Happy Reading🍒
.
.
.
.
.Saat ini aku dan Rambu baru saja tiba di rumahku menggunakan sepeda. Ya, sesuai keinginan Rambu untuk berkunjung ke rumahku hingga akhirnya ia ikut ke sini.
Rumahku sederhana, tidak bertingkat apalagi mewah. Sangat berbeda dengan rumah Rambu, yang sama mungkin karena di halaman rumahku juga ditanami bunga-bunga. Di pinggir teras depan ada tempat untuk berjualan sayuran, gorengan, dan yang lainnya.
"Rumahku gak semewah rumahmu, kan?" tanyaku sembari menatap Rambu.
Rambu yang sedang memperhatikan rumahku pun menoleh."Gak mewah, tapi bikin nyaman."
"Kamu belum masuk ke dalem loh, Rambutan. Kok bisa bilang kayak gitu?"

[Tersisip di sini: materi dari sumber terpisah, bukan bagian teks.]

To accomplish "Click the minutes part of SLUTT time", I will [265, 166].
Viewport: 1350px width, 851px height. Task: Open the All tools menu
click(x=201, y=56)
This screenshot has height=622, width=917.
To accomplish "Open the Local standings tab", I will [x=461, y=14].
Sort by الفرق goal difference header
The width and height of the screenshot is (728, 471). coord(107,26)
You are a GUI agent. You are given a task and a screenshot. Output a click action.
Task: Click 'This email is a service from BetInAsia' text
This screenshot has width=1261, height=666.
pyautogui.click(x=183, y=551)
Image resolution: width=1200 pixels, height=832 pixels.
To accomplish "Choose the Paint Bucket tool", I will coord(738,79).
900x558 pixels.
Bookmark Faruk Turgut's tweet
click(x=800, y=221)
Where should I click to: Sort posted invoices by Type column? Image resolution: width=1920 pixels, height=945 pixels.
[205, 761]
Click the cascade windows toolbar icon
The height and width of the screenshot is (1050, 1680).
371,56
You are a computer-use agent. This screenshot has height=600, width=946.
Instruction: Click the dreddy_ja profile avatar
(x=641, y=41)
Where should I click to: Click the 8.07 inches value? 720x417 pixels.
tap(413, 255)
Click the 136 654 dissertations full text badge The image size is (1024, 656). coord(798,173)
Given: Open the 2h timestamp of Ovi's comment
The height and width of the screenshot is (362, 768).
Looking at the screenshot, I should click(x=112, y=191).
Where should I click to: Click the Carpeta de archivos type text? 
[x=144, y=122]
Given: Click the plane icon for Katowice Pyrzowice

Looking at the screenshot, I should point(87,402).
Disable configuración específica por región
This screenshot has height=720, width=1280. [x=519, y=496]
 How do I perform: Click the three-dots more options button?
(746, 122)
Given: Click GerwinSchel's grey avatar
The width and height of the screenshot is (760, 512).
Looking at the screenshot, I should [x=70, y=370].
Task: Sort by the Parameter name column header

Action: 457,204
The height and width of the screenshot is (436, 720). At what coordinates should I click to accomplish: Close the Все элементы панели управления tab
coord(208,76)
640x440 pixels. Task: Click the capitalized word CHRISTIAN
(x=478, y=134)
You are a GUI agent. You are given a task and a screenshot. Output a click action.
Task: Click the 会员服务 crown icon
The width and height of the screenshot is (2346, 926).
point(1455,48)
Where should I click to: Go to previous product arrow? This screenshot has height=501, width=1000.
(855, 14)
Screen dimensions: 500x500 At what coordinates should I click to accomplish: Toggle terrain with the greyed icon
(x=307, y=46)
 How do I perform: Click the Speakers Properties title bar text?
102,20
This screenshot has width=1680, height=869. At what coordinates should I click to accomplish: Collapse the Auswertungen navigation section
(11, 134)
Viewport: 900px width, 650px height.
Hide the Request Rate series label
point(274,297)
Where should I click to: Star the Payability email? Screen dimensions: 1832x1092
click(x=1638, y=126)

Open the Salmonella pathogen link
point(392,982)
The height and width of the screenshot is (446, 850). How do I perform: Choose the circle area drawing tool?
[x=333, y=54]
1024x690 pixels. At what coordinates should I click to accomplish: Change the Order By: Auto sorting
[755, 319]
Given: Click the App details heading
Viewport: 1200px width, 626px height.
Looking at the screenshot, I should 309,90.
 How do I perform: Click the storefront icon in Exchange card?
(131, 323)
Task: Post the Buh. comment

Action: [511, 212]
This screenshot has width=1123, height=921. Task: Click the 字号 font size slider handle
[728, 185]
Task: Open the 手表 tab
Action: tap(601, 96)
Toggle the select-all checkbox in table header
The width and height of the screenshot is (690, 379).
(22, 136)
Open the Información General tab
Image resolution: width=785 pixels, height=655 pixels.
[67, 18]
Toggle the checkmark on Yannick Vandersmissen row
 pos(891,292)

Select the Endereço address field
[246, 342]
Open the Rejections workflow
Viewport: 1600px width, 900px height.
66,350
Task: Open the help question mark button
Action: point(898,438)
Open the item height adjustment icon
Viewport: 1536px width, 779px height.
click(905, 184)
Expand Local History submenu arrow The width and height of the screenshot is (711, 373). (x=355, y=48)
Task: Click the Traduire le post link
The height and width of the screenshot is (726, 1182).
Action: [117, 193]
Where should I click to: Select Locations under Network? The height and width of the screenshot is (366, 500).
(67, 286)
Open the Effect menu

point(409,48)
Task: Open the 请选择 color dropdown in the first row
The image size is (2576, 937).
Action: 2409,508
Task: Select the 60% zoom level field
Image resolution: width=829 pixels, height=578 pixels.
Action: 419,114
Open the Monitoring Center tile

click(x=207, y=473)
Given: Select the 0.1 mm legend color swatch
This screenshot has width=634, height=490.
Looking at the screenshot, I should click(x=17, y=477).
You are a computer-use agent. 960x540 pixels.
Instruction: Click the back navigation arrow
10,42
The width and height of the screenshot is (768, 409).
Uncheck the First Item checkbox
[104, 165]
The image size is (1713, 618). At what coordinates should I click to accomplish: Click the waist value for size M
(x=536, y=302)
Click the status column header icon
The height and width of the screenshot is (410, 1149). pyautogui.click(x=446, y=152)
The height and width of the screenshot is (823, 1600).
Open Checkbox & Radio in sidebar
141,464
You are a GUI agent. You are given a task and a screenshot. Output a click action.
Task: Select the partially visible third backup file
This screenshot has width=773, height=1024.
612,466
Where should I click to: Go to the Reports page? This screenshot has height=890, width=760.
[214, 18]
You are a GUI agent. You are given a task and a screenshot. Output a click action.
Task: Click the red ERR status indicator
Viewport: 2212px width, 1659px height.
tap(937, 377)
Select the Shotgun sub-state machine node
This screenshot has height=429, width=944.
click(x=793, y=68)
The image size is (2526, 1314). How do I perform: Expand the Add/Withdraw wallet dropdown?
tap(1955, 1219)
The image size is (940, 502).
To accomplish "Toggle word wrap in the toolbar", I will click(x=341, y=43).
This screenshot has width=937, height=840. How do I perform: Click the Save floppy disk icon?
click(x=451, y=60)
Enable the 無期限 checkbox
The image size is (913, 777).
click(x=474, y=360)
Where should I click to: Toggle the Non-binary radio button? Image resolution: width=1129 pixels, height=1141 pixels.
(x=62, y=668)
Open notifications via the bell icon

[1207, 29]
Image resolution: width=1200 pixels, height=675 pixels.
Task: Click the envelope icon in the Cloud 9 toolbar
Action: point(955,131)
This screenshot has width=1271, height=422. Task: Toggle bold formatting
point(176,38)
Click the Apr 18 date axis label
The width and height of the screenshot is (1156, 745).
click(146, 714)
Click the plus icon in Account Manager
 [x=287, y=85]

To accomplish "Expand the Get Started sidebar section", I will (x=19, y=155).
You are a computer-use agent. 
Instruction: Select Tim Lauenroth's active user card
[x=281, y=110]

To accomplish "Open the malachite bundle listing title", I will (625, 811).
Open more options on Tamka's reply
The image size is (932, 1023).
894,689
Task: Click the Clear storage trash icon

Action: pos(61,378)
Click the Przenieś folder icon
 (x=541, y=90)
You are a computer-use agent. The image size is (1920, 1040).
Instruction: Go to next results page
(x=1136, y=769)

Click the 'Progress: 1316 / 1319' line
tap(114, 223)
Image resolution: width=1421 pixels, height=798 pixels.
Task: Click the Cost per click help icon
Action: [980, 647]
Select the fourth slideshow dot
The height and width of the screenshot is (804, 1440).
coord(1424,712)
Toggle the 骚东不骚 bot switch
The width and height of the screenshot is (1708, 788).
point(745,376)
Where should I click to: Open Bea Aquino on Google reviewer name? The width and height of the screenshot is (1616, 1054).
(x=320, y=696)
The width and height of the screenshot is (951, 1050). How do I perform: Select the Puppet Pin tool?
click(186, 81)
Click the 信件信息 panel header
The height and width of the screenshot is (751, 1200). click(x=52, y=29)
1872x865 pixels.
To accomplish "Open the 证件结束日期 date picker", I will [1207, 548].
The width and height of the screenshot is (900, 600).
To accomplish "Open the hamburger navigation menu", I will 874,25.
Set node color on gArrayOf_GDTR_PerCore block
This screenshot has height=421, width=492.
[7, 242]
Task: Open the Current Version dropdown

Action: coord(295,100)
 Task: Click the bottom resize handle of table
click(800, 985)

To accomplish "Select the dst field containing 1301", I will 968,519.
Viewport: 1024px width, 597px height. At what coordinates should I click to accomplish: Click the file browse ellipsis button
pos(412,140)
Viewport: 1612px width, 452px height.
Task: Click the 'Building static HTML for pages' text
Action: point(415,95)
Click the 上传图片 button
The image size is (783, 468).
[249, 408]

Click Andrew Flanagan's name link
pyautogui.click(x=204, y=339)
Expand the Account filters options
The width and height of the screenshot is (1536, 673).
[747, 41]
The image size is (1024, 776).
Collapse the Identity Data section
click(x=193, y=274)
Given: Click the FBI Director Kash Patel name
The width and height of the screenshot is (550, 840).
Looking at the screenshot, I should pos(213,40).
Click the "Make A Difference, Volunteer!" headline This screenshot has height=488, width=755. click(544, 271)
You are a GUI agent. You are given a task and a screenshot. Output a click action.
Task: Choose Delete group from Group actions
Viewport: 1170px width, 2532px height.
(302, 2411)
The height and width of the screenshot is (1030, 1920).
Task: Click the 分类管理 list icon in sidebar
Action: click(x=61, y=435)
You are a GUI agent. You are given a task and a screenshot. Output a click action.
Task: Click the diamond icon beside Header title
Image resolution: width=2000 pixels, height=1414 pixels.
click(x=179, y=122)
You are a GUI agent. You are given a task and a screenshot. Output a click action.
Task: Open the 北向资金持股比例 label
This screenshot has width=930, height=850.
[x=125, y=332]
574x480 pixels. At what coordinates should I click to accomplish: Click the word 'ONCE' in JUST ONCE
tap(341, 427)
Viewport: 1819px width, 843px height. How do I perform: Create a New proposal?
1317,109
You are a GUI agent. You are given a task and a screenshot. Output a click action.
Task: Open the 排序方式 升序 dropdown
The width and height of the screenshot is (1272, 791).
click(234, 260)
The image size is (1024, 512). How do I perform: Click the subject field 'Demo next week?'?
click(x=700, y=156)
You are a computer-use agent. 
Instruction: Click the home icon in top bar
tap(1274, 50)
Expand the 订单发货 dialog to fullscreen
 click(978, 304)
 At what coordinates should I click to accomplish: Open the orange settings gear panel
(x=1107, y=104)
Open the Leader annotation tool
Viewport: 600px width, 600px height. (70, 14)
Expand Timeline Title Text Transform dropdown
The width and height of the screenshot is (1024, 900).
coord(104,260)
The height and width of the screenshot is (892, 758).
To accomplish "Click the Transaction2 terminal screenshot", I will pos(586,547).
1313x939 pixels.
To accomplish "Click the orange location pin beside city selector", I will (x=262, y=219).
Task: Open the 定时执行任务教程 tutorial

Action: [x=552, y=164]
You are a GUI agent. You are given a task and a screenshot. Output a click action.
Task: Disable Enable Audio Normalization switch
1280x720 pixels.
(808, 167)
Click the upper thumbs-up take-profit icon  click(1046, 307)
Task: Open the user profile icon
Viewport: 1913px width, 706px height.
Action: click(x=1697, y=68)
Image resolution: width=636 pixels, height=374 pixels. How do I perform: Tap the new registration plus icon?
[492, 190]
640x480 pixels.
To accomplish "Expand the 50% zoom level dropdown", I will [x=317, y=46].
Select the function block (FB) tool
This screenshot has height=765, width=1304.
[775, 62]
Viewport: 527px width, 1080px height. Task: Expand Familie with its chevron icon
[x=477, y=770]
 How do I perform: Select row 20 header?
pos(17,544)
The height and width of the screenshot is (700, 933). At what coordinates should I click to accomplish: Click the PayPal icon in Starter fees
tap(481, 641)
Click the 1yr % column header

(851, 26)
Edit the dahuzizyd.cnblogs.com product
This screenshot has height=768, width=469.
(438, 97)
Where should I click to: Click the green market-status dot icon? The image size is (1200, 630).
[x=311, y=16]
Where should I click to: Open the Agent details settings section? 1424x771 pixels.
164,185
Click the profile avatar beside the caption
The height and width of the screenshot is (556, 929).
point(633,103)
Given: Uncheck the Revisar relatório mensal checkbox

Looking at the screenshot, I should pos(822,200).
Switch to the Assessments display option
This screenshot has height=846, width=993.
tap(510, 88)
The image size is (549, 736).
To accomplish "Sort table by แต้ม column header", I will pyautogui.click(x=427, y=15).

Rambu menarik kedua sudut bibirnya."Rumah itu gak harus selalu mewah. Kalau bersih, rapi, enak dipandang mata deh, itu bisa bikin nyaman. Contohnya, rumah kamu ini."
Aku pun manggut-manggut."Nenek tuh emang ngejaga kebersihan banget. Kalau liat ada yang kotor dikit aja pasti langsung dibersihin."
"Bagus dong, ya."
"Ya, udah, yuk, masuk!" ajakku.
Aku pun melepas sepatu diikuti Rambu.
"Assalamu'alaikum," ucap kami.
"Wa'alaikumussalam." Nenek membalas salam kami sembari berjalan keluar rumah.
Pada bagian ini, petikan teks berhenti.